We’ve travelled for days to get there and it’s so hard for us to decide who we’re going to operate on. We have a very set criteria to how we do it, and to give you an example of the stories we hear, just a very simple example of a 16-year-old boy, who was called Sam, who lives in Ghana, I remember sitting there in front of him a couple of years ago, and there was Sam, who’s wearing a Manchester United football top, he looked like my son, my son was the same age – maybe it’s one of the reasons these stories often resonate, very similar to yours – and this child, 16 years with a cleft lip, not being operated on, and I just said, ‘How’s it affected you over the years? How have you felt about it?’, he just said four words, ‘I have no friends’. And you just sit there, and it brings a tear to my eye now just even thinking about it, and I just think, if that had been my 15/16-year-old son going to school every day, and being in the playground in the corner, no one talking to him, it’s just devastating. And that week we changed that child’s life. His life was changed. He would actually be able to go and play football with other people.
So anyway, we see a lot of patients, we see a lot of really heart-breaking stories, and then of course we have to decide who we can operate on. And that day’s a very difficult day, because you have to talk to everyone and say, ‘Well I’m really sorry we can’t do it this time around, but you will come back’, we give them a piece of paper to say, we were here last year, will you come next year, we’ll be here again. As a parent, that isn’t very helpful, but we can only do what we do, and we’ve got to do it safely and we can only do so many patients.
Then we have a day when we tend to set up the operating theatres and do a bit of education for the people who are helping us while we’re there, and then we have five days of operating. And we normally run five or six tables. So, we’ve set off 5/6 o’ clock in the morning, operate until we’ve finished all the patients that we’ve planned to do for the day. Sometimes that may take us on until 8, 9, 10 o’ clock at night, but it’s absolutely crucial that we only do it in a safe manner and we do it to the same standard that we would do in our own countries.

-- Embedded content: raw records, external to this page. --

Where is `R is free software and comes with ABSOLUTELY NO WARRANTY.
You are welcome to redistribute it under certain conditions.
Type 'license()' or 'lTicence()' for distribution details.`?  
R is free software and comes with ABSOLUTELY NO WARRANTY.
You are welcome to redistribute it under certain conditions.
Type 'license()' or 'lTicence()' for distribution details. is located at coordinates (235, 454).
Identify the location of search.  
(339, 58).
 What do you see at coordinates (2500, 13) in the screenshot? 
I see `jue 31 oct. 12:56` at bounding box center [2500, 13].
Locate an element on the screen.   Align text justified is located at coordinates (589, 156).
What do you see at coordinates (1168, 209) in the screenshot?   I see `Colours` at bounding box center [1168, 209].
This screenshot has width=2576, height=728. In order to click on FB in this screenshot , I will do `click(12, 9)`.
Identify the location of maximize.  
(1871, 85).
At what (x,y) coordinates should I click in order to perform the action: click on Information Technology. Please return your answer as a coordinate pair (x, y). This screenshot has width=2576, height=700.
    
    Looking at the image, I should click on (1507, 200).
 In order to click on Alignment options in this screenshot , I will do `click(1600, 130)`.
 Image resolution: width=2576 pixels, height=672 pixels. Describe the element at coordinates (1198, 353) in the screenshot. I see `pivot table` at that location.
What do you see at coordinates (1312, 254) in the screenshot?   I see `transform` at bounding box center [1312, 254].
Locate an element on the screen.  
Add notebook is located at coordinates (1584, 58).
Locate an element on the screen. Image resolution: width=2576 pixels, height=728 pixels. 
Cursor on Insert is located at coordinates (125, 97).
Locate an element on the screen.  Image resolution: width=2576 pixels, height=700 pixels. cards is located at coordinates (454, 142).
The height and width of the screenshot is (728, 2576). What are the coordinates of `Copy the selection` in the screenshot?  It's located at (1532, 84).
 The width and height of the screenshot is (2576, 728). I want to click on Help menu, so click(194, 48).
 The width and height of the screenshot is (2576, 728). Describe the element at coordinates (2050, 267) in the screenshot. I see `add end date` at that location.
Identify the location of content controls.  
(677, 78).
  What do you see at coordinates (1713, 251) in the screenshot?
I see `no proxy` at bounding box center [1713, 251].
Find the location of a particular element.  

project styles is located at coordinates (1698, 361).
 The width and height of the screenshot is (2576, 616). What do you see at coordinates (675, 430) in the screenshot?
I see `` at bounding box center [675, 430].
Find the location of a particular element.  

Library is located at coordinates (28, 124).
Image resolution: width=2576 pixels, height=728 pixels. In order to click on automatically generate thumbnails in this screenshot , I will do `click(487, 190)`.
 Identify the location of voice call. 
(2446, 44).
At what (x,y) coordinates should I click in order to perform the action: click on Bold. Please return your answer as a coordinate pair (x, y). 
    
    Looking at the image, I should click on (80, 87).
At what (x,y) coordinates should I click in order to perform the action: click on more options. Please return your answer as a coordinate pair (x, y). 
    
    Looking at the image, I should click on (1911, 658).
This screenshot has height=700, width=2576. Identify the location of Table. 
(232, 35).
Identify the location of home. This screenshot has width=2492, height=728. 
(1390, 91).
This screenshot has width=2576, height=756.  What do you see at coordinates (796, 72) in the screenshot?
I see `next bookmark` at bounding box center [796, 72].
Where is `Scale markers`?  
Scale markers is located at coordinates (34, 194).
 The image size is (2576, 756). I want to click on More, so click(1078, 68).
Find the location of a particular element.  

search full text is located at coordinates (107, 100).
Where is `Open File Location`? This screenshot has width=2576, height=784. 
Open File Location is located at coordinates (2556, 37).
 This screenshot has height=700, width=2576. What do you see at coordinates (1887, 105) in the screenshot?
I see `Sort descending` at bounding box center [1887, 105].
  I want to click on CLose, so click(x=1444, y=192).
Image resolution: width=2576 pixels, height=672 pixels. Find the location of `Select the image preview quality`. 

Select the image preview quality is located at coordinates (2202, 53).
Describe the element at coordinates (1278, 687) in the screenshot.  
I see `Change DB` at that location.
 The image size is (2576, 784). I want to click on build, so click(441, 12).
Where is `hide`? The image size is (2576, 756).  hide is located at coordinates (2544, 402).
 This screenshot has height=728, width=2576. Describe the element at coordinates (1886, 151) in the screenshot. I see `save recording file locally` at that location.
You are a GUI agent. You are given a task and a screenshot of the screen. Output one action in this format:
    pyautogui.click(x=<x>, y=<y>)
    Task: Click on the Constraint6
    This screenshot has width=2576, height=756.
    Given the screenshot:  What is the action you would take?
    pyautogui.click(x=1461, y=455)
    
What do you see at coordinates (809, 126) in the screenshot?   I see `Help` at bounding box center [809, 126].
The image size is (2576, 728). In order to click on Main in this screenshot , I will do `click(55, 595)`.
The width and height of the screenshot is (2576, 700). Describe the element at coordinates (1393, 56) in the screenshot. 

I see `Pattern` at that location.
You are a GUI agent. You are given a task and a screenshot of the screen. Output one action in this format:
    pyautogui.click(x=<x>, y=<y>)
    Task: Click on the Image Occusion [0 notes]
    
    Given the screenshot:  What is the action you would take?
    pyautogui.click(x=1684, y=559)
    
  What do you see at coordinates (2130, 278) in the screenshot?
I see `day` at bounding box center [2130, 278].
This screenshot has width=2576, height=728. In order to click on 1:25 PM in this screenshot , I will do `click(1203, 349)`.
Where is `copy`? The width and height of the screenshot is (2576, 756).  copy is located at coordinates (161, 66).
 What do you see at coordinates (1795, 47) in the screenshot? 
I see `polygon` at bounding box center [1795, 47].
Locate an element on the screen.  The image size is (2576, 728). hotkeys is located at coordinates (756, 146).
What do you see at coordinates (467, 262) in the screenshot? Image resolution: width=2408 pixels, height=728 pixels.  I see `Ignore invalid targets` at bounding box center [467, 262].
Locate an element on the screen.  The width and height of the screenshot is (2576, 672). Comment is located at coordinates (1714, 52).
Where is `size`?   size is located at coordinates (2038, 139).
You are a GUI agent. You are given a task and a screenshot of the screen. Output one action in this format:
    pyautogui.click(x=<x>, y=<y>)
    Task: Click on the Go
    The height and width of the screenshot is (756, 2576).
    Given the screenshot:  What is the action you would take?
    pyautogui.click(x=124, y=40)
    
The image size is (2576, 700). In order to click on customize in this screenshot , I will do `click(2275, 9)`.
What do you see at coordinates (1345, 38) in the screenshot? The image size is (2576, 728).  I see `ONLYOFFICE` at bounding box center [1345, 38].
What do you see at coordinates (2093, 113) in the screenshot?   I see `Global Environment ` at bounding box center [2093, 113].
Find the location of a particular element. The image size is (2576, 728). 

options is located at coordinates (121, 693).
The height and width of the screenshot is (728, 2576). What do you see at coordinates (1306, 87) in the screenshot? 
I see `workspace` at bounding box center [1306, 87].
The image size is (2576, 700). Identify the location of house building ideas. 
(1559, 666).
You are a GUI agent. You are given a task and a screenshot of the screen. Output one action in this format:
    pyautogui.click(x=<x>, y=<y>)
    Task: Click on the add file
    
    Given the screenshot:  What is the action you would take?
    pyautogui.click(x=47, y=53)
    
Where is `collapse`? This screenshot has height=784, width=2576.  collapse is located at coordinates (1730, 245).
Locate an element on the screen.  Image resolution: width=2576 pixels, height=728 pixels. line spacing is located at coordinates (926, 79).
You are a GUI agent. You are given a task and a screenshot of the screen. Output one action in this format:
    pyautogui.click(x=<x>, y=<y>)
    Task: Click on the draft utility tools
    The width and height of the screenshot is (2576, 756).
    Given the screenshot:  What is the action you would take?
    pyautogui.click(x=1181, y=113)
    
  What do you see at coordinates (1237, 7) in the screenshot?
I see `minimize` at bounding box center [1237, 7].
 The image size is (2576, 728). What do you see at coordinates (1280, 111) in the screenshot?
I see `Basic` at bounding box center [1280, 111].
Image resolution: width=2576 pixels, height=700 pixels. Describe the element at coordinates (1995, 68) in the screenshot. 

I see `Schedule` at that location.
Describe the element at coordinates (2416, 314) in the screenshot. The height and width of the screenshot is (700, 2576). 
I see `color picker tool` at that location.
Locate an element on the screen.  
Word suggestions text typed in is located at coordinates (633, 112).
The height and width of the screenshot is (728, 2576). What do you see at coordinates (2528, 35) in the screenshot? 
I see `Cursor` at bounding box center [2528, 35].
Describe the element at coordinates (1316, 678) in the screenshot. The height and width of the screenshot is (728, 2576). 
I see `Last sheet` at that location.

And the thing that I always go back to is that I always look at every operation we do as being a training opportunity. We have the local surgeons, local anaesthetists, local nurses, so when we’re doing the operation, we’re also training them to do the operations, so that, ultimately, they’ll be able to take over that role for us.
Then post-operatively, the kids – it’s really sweet – in the evenings, the older ones who can appreciate it the most, obviously the babies can’t, you have a 6/7-year-old, you give them a mirror to look in at the operation and how their face has changed. And the change in the face, the glowing smile that comes out is just amazing really and it‘s incredibly rewarding for us to see that afterwards. You’re never too old to have the operation, I mean, another story of an Ethiopian that’s in the Addis mission that we did. This guy was about 70, and he’d been very fortunate, he’d had a cleft lip all his life, he had got married, he had children, and the first thing he said after he had the operation, he just stared into the mirror for ten minutes, he just said, ‘I can now kiss my granddaughter for the first time’. And when you hear stories like that, it just really hits you and I get emotional thinking about it. I’ve told that story about 1,000 times, but it doesn’t stop really having quite an impact.
And then of course, at the end of the two-week medical mission, we usually have a big celebration, everyone lets their hair down, and then we all go back home, changed people.